Cancer mortality rates in the United States have continued to steadily decline, with 2.4 million fewer cancer-related deaths reported in 2015 than in 1991, when rates started to decrease. This represents a 26% decrease since the early 1990s, the American Cancer Society (ACS) reported.
The number of lung cancer deaths decreased by 45% in men from 1990 to 2015, and by 19% in women from 2002 to 2015.
The statistics were published in the ACS’s annual report on cancer incidence, mortality, and survival, titled “Cancer Facts & Figures 2018.”
The report notes that the cancer death rate dropped by 1.7% from 2014 to 2015. In numbers, the death rate decreased from a peak of 215.1 cancer-related deaths per 100,000 U.S. citizens in 1991 to 158.6 deaths per 100,000 in 2015.
The report estimates that in 2018, more than 1.7 million new cases of cancer will be reported in the U.S., along with 609,640 cancer-related deaths.
Researchers behind the report believe some of the primary causes of this significant drop are steady reductions in smoking and advances in the early detection and treatment of cancer.
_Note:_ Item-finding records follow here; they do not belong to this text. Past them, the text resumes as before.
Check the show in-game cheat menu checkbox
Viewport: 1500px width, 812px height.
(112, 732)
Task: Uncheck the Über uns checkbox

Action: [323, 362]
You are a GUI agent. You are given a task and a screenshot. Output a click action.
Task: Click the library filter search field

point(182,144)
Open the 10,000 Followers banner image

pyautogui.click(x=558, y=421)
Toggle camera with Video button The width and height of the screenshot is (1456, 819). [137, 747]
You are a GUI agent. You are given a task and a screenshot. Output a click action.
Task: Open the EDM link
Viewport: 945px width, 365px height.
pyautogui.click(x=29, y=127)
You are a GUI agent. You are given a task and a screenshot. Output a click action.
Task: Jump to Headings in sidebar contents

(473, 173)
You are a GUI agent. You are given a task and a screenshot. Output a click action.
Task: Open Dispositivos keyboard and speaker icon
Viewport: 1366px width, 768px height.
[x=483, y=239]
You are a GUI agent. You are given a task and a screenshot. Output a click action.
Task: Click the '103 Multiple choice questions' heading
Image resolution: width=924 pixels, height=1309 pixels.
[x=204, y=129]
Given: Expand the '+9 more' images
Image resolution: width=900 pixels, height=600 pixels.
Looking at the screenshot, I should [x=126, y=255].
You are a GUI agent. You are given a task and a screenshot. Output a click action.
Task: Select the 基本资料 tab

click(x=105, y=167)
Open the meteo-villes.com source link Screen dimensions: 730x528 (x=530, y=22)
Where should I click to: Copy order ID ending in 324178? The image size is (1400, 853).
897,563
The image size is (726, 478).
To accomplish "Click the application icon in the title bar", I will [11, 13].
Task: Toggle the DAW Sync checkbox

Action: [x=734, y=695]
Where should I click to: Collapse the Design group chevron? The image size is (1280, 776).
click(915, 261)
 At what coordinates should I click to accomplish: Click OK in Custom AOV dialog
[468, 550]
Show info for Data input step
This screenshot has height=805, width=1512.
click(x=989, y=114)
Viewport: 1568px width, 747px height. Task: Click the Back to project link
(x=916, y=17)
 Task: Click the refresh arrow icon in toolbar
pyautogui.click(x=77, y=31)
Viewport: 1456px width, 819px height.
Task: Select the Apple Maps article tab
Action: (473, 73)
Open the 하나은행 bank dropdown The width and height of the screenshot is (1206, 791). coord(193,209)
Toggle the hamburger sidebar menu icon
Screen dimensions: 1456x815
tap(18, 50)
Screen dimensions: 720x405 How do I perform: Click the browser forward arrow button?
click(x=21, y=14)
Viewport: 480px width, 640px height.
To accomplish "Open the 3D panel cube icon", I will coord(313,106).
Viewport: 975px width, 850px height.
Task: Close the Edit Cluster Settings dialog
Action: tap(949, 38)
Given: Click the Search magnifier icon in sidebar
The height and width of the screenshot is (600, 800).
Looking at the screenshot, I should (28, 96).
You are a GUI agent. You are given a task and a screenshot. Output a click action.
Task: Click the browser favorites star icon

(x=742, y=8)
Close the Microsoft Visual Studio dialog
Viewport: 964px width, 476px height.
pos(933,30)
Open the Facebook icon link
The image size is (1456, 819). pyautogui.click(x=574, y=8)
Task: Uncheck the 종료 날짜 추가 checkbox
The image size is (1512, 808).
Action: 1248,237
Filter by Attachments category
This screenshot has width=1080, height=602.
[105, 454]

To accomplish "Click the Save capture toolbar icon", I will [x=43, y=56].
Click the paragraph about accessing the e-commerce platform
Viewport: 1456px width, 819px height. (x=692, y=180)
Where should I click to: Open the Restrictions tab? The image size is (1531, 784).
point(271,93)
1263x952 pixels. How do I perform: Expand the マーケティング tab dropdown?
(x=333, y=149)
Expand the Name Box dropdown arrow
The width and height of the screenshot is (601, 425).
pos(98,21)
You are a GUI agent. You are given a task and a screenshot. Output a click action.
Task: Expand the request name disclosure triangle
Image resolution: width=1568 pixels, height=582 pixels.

“This new report reiterates where cancer control efforts have worked, particularly the impact of tobacco control,” Otis W. Brawley, chief medical officer at the ACS, said in a press release.
“A decline in consumption of cigarettes is credited with being the most important factor in the drop in cancer death rates. Strikingly though, tobacco remains by far the leading cause of cancer deaths today, responsible for nearly three in ten cancer deaths,” Brawley added.
In addition to lung cancer, the report cites three other major oncological conditions that are driving the decreasing death rates:
- Female breast cancer, which declined by 39% from 1989 to 2015
- Prostate cancer, which declined by 52% from 1993 to 2015
- Colorectal cancer, which declined by 52% from 1970 to 2015.
But not all of the news is positive. The report highlights the persistent racial gap in cancer mortality in the U.S. Although that gap continues to narrow, progress is mostly seen in older populations and may mask persistent inequalities among younger and middle-aged black Americans.
Factoring all ages, cancer death rates in 2015 were 14% higher among non-Hispanic blacks than non-Hispanic whites. That percentage is down from 33% observed in 1993. However, while the gap narrowed to 7% for those 65 and older —likely due to universal healthcare access for seniors through Medicare — mortality rates were still 31% higher for black citizens under 65 than white citizens of the same age group.
The report also discussed the cancer diagnosis rate in the U.S., the most common cancers for men and women (with lung cancer at the top of both groups), and lifetime probabilities of a cancer diagnosis depending on gender, among other topics.
A more in-depth version of the report, titled “Cancer statistics, 2018,” was published in CA: A Cancer Journal for Clinicians.